### Consignes à suivre
a) D'après l'article sur le faux sang contre le paludisme, pourquoi la molécule HMBPP est-elle ajoutée au liquide ? Répondez en une à trois phrases.
b) Selon l'article sur le faux sang contre le paludisme, avec quel ingrédient l'équipe de l'université de Stockholm a-t-elle mis au point son produit ?
c) Rédigez la suite de l'article sur le faux sang contre le paludisme à partir de sa dernière phrase.

### Texte à analyser
= = = =

La petite fiole de liquide rouge est à peine dans la cage que les moustiques viennent s’y agglutiner: avec un faux sang inoffensif pour l’homme et les autres insectes, des scientifiques basés en Suède espèrent porter un coup mortel au nuisible et au paludisme.
Le produit mis au point avec du jus de betterave par une équipe de l’université de Stockholm se veut une alternative à l’utilisation de pesticides nuisibles à l’environnement et à la santé humaine, en complément des progrès effectués pour mettre au point un vaccin contre le « palu » et ses quelque 630.000 morts en 2020. En ouvrant la porte de ce qui ressemble à un grand réfrigérateur de son laboratoire de l’université de Stockholm, Noushin Emami, 44 ans, révèle un élevage inhabituel. A une température maintenue à 27 degrés, des cages improvisées fabriquées avec des collants pour femmes contiennent des colonies de moustiques, tandis que dans des réservoirs d’eau nagent des larves du douloureux parasite. Il faut les nourrir tous les jours « donc c’est un peu comme avoir un chien ou un chat », plaisante la chercheuse d’origine iranienne.
En décembre, l’OMS a estimé à 241 millions le nombre de cas de paludisme dans le monde en 2020, en hausse de 10% sur un an. La quasi-totalité (96%) des 627.000 décès a lieu en Afrique, et à 80% des enfants de moins de cinq ans. La malaria a la particularité vicieuse de non seulement rendre les gens très malades, mais aussi de faire que les moustiques sont davantage attirés par les personnes infectées, facilitant la contagion en répandant le parasite provoquant la maladie.
Bon marché
En 2017, Mme Emami et d’autres chercheurs ont découvert que ce phénomène était lié à une molécule spécifique -l’HMBPP- produite lorsque le parasite en question s’attaque aux globules rouges de la victime. « Si nous ajoutons cette molécule à n’importe quel liquide, nous le rendons très attirant pour les moustiques », explique la scientifique à l’AFP. « En combinant la molécule avec une quantité infime de toxines, les moustiques l’avalent et meurent » en quelques heures, sans avoir même besoin d’utiliser du vrai sang pour les attirer. L’objectif est également d’utiliser des « composés mortels inoffensifs, respectueux de l’environnement et faciles à obtenir », dit-elle. Pour Lech Ignatowicz, qui a cofondé la société « Molecular Attraction » qui développe le produit, la méthode est considérablement plus efficace et moins nuisible que les immenses quantités de pesticides épandues pour neutraliser les moustiques, souvent dangereuses pour l’environnement ou la santé. « Les pesticides tuent tous les types d’insectes avec lesquels ils entrent en contact. Ici, même dans des milieux très denses comme la jungle ou les zones tropicales remplies d’insectes, nous choisissons ceux dont on veut se débarrasser », explique-t-il. « Au lieu d’un tapis de bombes », résume l’expert, il s’agit plutôt d’une bombe « dirigée vers une cible particulière ». Selon l’OMS, les pesticides sont aussi de moins en moins efficaces contre les moustiques, avec 78 pays rapportant des cas de résistance des moustiques à au moins un des quatre insecticides les plus courants, et 29 nations pour les quatre. Produire la molécule est aussi relativement bon marché, en faisant une hypothèse crédible même dans les parties pauvres du globe comme en Afrique.

= = = =

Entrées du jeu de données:
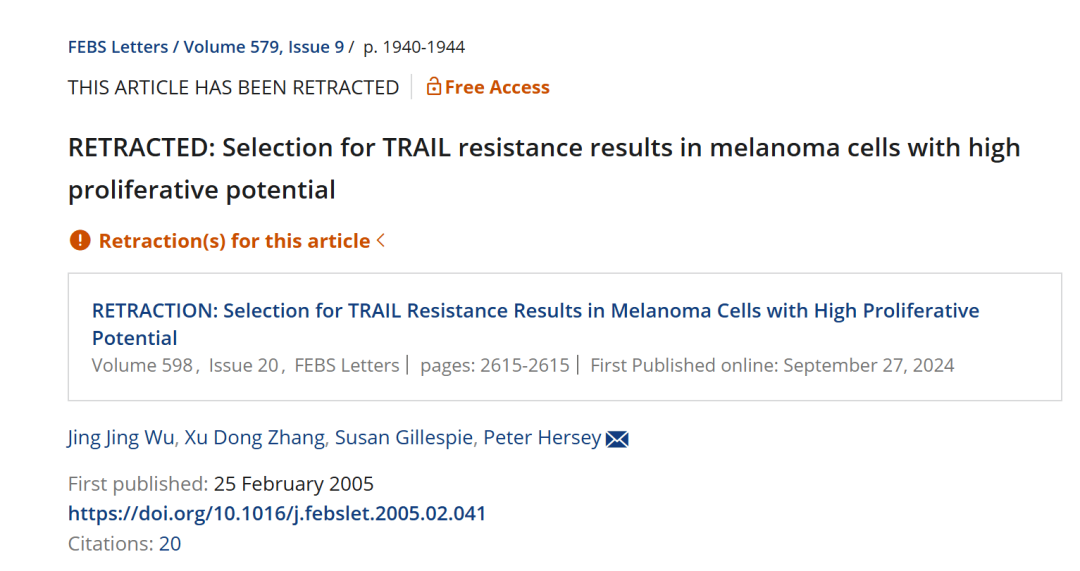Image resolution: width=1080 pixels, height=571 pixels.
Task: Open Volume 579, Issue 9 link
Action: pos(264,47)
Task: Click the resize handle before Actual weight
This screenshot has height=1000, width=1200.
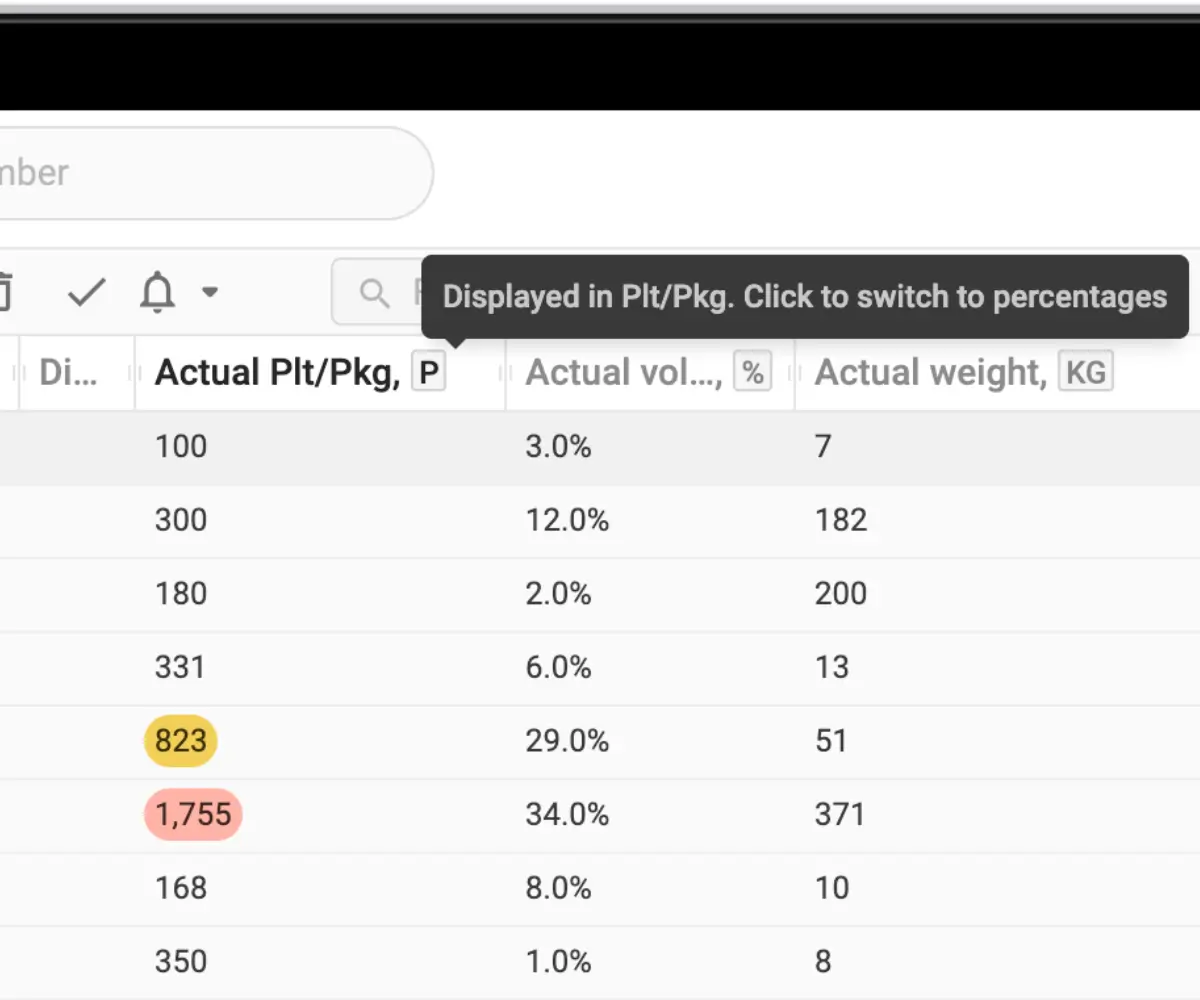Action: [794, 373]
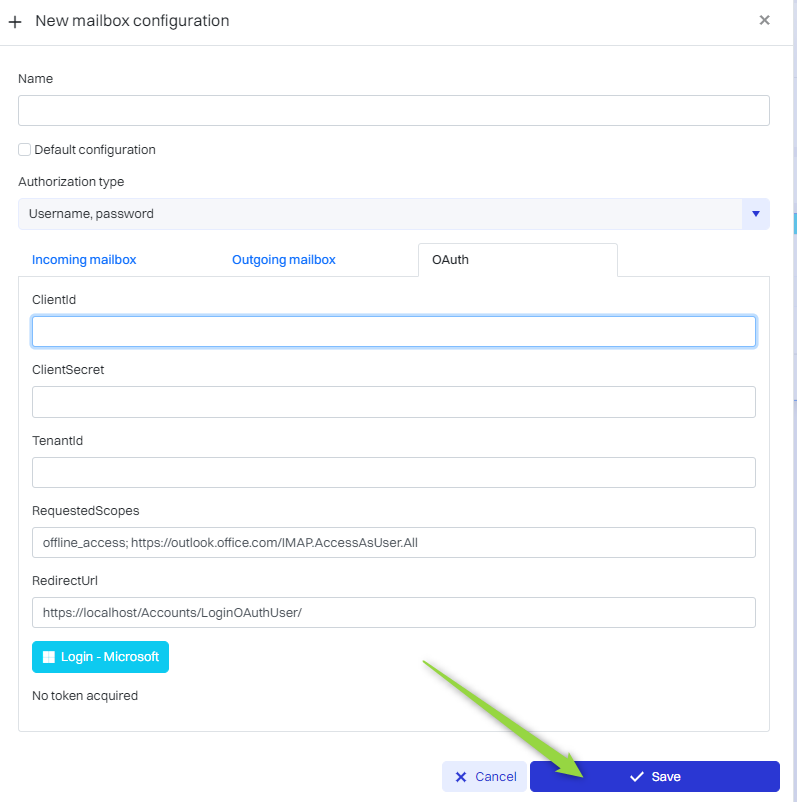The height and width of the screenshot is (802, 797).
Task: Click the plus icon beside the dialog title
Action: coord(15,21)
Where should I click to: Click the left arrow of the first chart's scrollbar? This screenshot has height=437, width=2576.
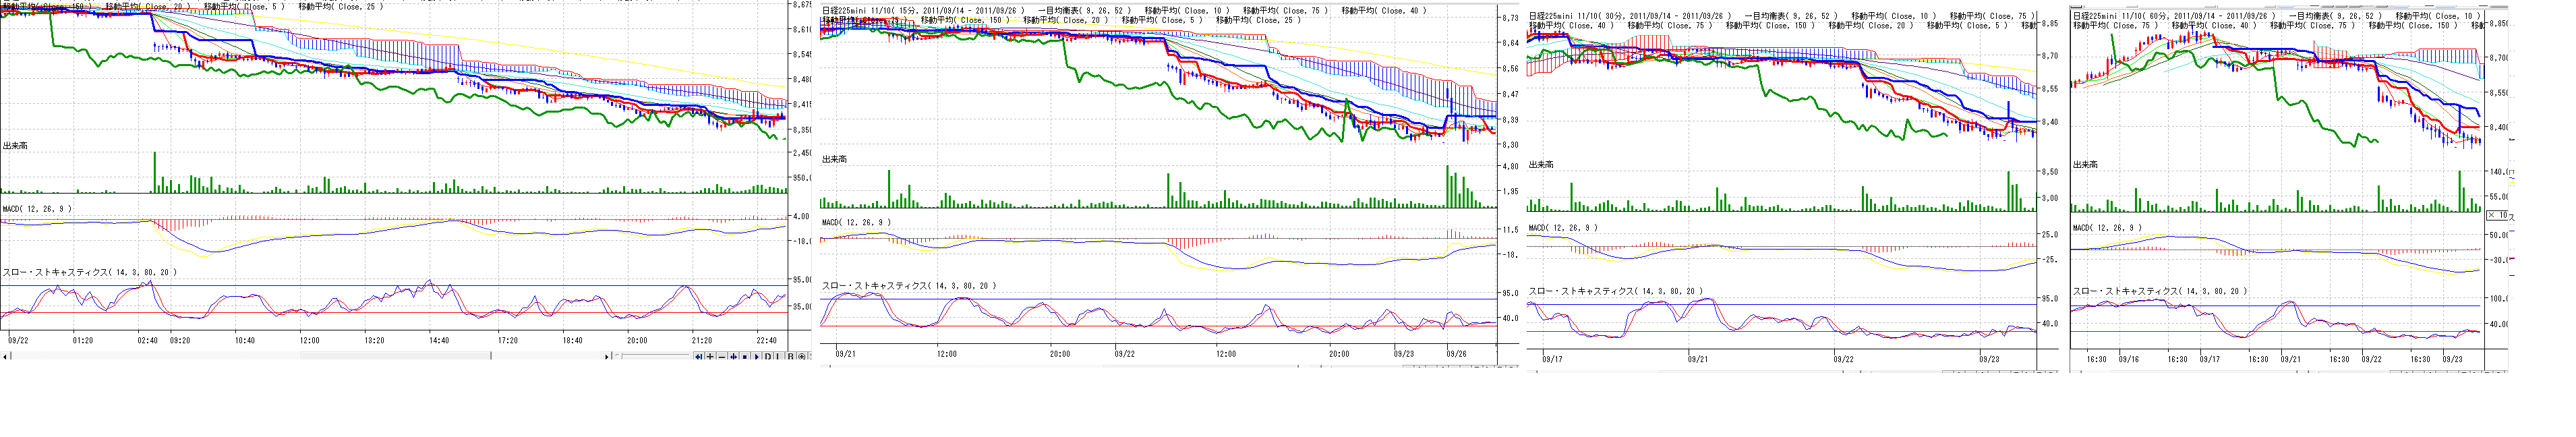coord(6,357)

= = = =

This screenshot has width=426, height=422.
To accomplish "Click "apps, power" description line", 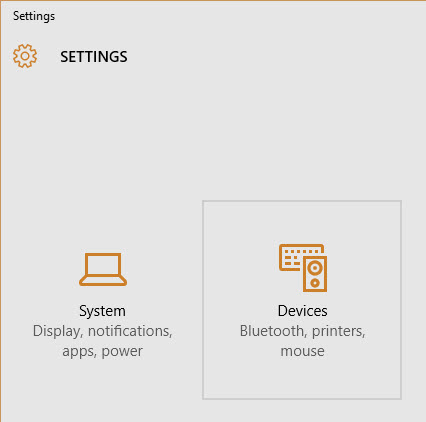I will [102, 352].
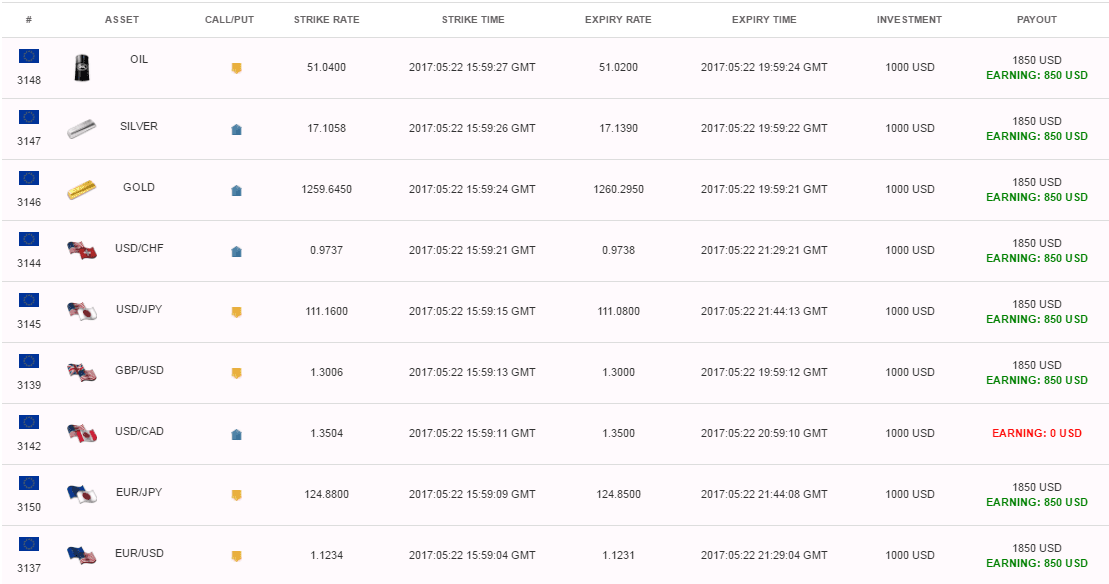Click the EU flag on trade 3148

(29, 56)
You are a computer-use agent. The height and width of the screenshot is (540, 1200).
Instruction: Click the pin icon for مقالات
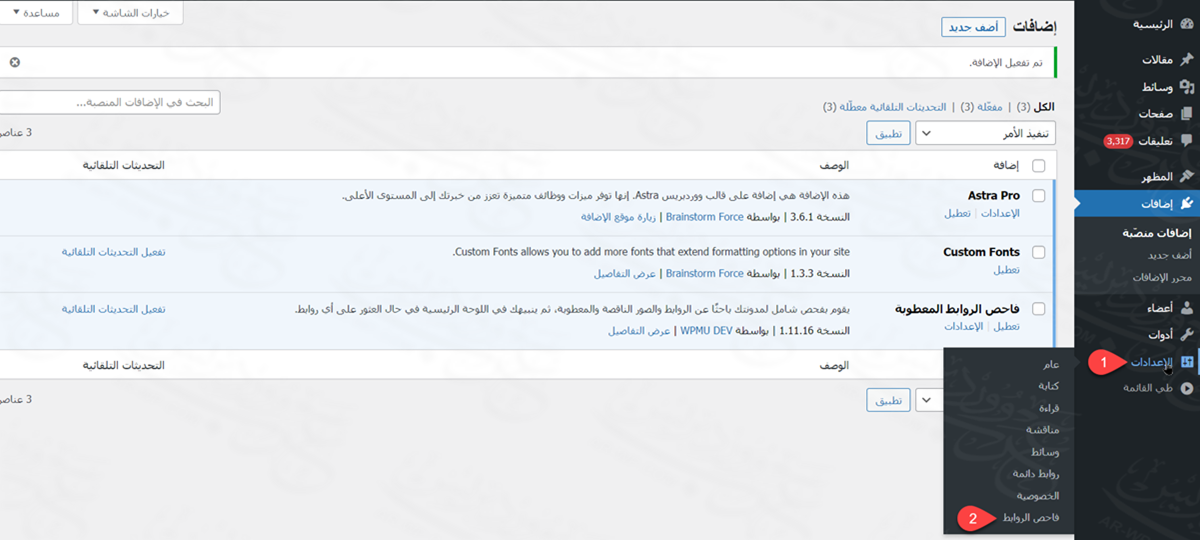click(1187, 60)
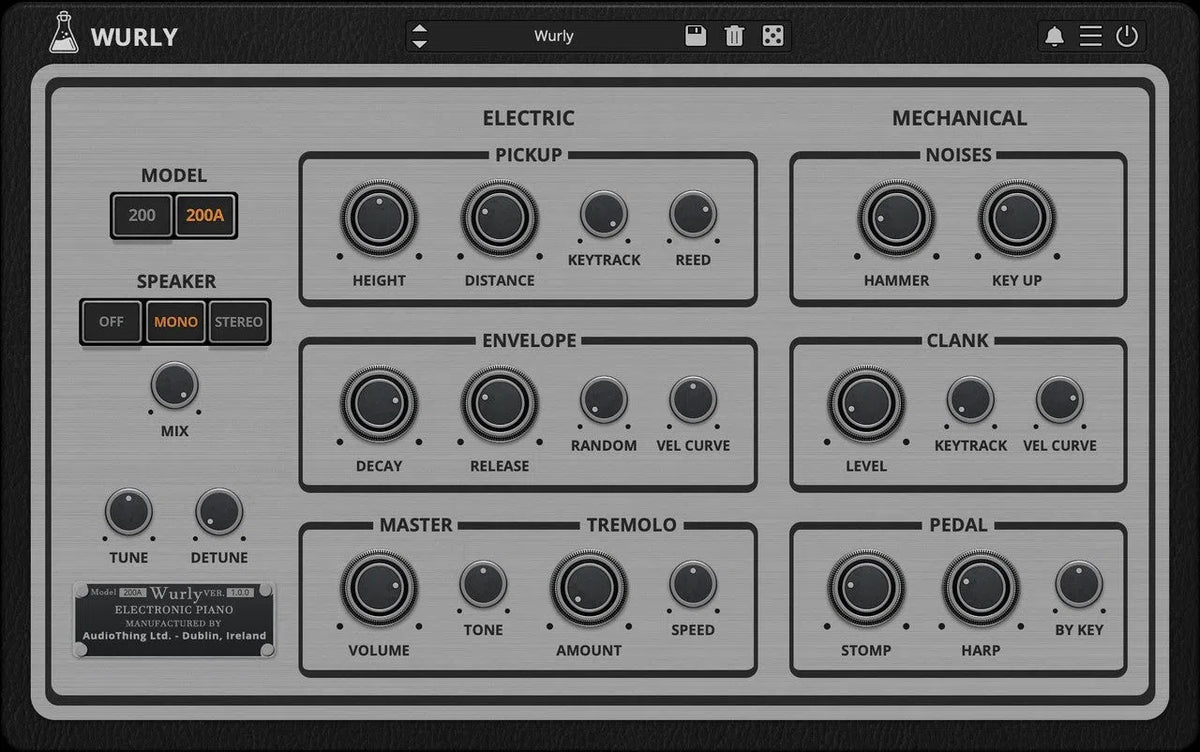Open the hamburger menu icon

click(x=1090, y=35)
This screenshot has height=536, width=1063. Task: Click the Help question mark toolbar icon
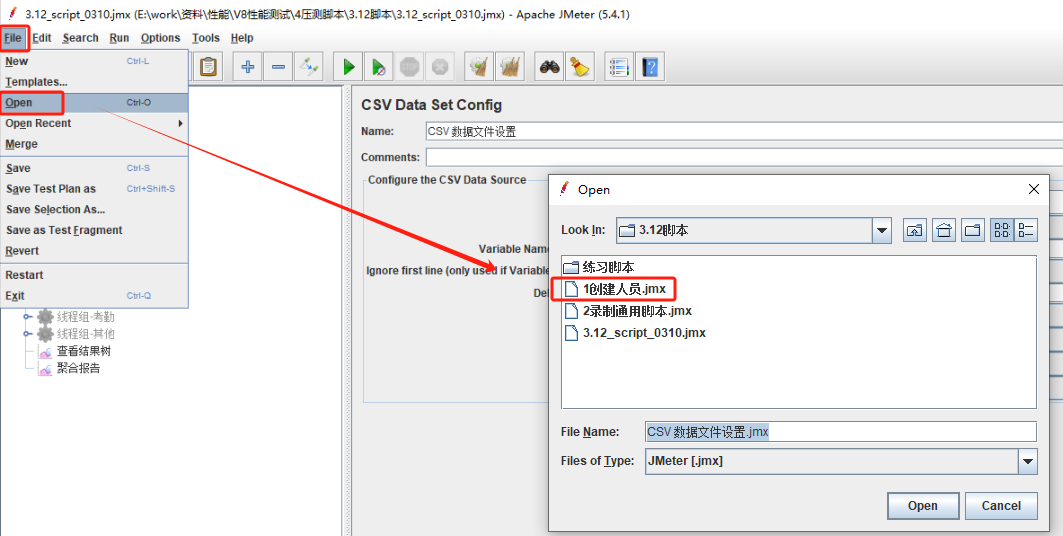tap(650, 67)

= = = =

### Réponses
a) La molécule HMBPP rend n'importe quel liquide très attirant pour les moustiques. Associée à une quantité infime de toxines, elle les pousse à avaler le liquide, et ils meurent en quelques heures, sans qu'il faille du vrai sang pour les attirer.

b) Avec du jus de betterave.

c)
« Prudemment optimiste »
Si l’équipe suédoise s’est concentrée sur le paludisme, sa méthode a aussi le potentiel de s’appliquer à d’autres maladies véhiculées par les insectes – parmi les cinq variétés de moustiques élevées dans le laboratoire, on retrouve un moustique d’Amérique du Sud propageant le virus Zika. Le grand défi va désormais être de transposer la technique à grande échelle, hors laboratoire. Anders Lindström, un chercheur spécialisé dans les moustiques à l’Institut vétérinaire de Suède et qui est indépendant du projet, se dit « prudemment optimiste ». « Le problème c’est toujours de passer à grande échelle, les territoires qui doivent être couverts par ce type de pièges pour qu’ils soient efficaces sont immenses », dit-il à l’AFP. Il faut aussi pouvoir assurer la continuité de l’opération, ce qui peut s’avérer difficile dans des zones reculées ou en guerre. « On peut avoir un effet rapide pour réduire les populations » de moustiques, mais si vous arrêtez, ils reviennent tout de suite », note-t-il. Le chercheur pense néanmoins que la méthode peut être très efficace, notamment en conjonction avec d’autres techniques.